Exercise instructions ▸ Return all the entries. Match them word for word.

START Data

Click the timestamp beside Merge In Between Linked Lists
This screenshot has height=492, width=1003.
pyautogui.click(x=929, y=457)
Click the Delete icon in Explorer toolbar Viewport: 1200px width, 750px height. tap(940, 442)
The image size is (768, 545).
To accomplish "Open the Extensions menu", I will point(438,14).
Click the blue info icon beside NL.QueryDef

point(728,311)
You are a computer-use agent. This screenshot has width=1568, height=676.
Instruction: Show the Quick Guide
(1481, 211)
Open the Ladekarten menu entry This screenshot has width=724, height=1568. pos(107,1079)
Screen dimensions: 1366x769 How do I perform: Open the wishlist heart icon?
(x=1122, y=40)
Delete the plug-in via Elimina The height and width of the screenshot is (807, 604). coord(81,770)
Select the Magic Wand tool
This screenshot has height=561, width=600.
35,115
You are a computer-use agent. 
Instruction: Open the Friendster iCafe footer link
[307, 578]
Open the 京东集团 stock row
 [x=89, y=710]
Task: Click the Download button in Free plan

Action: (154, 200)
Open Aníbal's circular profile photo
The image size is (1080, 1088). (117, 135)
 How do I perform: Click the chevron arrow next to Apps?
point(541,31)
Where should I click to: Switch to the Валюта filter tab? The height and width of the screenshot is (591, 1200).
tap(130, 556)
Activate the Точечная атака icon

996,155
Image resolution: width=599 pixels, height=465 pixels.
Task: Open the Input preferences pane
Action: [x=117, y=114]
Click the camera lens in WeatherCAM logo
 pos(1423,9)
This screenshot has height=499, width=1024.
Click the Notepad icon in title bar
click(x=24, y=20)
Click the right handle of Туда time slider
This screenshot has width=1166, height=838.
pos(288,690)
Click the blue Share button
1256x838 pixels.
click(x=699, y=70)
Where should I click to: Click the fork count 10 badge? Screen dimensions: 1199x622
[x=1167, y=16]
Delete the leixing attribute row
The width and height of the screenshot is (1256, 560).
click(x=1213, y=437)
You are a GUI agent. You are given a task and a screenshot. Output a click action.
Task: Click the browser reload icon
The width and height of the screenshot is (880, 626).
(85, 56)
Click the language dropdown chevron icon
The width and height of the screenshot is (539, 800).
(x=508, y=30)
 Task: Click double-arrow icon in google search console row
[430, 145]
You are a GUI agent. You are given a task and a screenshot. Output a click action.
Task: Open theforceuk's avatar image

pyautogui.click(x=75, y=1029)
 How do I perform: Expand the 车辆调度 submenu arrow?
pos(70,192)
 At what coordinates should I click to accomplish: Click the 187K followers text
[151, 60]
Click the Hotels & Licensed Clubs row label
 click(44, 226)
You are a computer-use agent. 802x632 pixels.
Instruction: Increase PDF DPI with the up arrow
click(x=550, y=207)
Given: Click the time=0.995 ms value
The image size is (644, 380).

END Data

Written solution ▸
Click the timestamp beside Merge In Between Linked Lists
This screenshot has height=492, width=1003.
pyautogui.click(x=929, y=457)
Click the Delete icon in Explorer toolbar Viewport: 1200px width, 750px height. tap(940, 442)
The image size is (768, 545).
To accomplish "Open the Extensions menu", I will point(438,14).
Click the blue info icon beside NL.QueryDef

point(728,311)
You are a computer-use agent. This screenshot has width=1568, height=676.
Instruction: Show the Quick Guide
(1481, 211)
Open the Ladekarten menu entry This screenshot has width=724, height=1568. pos(107,1079)
Screen dimensions: 1366x769 How do I perform: Open the wishlist heart icon?
(x=1122, y=40)
Delete the plug-in via Elimina The height and width of the screenshot is (807, 604). coord(81,770)
Select the Magic Wand tool
This screenshot has height=561, width=600.
35,115
You are a computer-use agent. 
Instruction: Open the Friendster iCafe footer link
[307, 578]
Open the 京东集团 stock row
 [x=89, y=710]
Task: Click the Download button in Free plan

Action: (154, 200)
Open Aníbal's circular profile photo
The image size is (1080, 1088). (117, 135)
 How do I perform: Click the chevron arrow next to Apps?
point(541,31)
Where should I click to: Switch to the Валюта filter tab? The height and width of the screenshot is (591, 1200).
tap(130, 556)
Activate the Точечная атака icon

996,155
Image resolution: width=599 pixels, height=465 pixels.
Task: Open the Input preferences pane
Action: [x=117, y=114]
Click the camera lens in WeatherCAM logo
 pos(1423,9)
This screenshot has height=499, width=1024.
Click the Notepad icon in title bar
click(x=24, y=20)
Click the right handle of Туда time slider
This screenshot has width=1166, height=838.
pos(288,690)
Click the blue Share button
1256x838 pixels.
click(x=699, y=70)
Where should I click to: Click the fork count 10 badge? Screen dimensions: 1199x622
[x=1167, y=16]
Delete the leixing attribute row
The width and height of the screenshot is (1256, 560).
click(x=1213, y=437)
You are a GUI agent. You are given a task and a screenshot. Output a click action.
Task: Click the browser reload icon
The width and height of the screenshot is (880, 626).
(85, 56)
Click the language dropdown chevron icon
The width and height of the screenshot is (539, 800).
(x=508, y=30)
 Task: Click double-arrow icon in google search console row
[430, 145]
You are a GUI agent. You are given a task and a screenshot. Output a click action.
Task: Open theforceuk's avatar image

pyautogui.click(x=75, y=1029)
 How do I perform: Expand the 车辆调度 submenu arrow?
pos(70,192)
 At what coordinates should I click to accomplish: Click the 187K followers text
[151, 60]
Click the Hotels & Licensed Clubs row label
 click(44, 226)
You are a computer-use agent. 802x632 pixels.
Instruction: Increase PDF DPI with the up arrow
click(x=550, y=207)
Given: Click the time=0.995 ms value
The image size is (644, 380).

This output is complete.